Made some progress by literally doing what the docs said... copy the linesToChars function and change the indexOf. I made the following changes:
` diff_match_patch.prototype.diff_linesToWords_ = function(text1, text2) { var lineArray = []; // e.g. lineArray[4] == 'Hello\n' var lineHash = {}; // e.g. lineHash['Hello\n'] == 4
// So we'll insert a junk entry to avoid generating a null character.
lineArray[0] = '';
/**
* Split a text into an array of strings. Reduce the texts to a string of
* hashes where each Unicode character represents one line.
* Modifies linearray and linehash through being a closure.

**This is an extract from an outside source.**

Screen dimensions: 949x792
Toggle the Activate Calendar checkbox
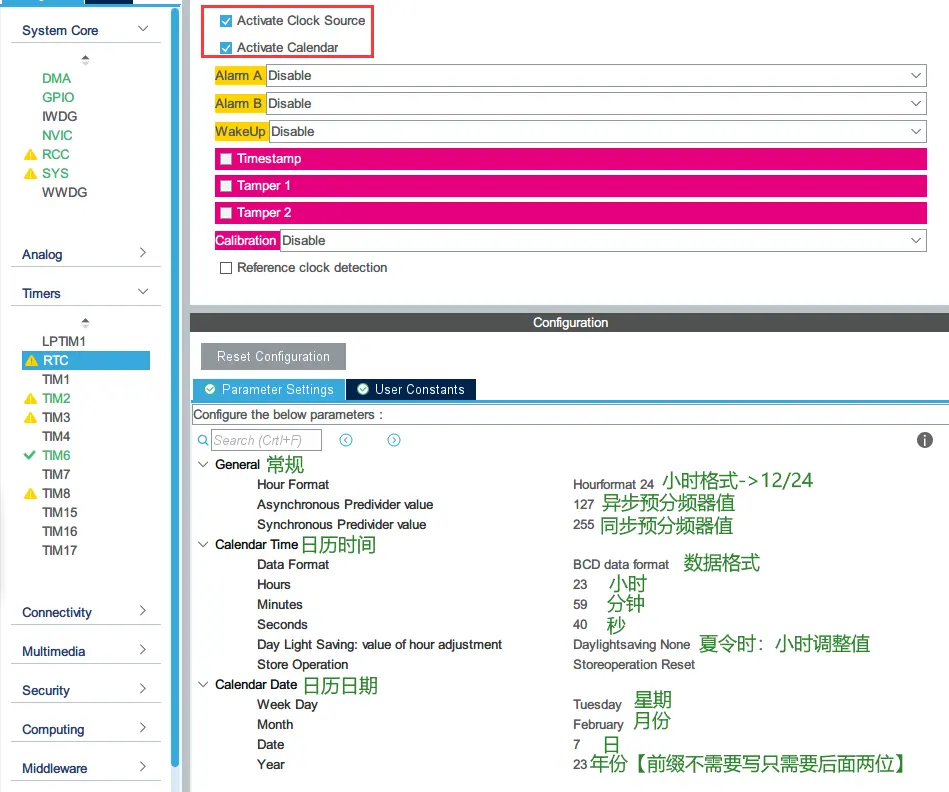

* @param {string} text String to encode.
* @return {string} Encoded string.
* @private
*/
/* NEW function */
function regexIndexOf(text, re, i) {
var indexInSuffix = text.slice(i).search(re);
return indexInSuffix < 0 ? indexInSuffix : indexInSuffix + i;
}
function diff_linesToWordsMunge_(text) {
var chars = '';
// Walk the text, pulling out a substring for each line.
// text.split('\n') would would temporarily double our memory footprint.
// Modifying text would create many large strings to garbage collect.
var lineStart = 0;
var lineEnd = -1;
// Keeping our own length variable is faster than looking it up.
var lineArrayLength = lineArray.length;
while (lineEnd < text.length - 1) {
lineEnd = regexIndexOf(text,/\s/,lineStart);//text.indexOf(/^\s+$/, lineStart); //NEW
if (lineEnd == -1) {
lineEnd = text.length - 1;
}
var line = text.substring(lineStart, lineEnd + 1);
if (lineHash.hasOwnProperty ? lineHash.hasOwnProperty(line) :
(lineHash[line] !== undefined)) {
chars += String.fromCharCode(lineHash[line]);
} else {
if (lineArrayLength == maxLines) {
// Bail out at 65535 because
// String.fromCharCode(65536) == String.fromCharCode(0)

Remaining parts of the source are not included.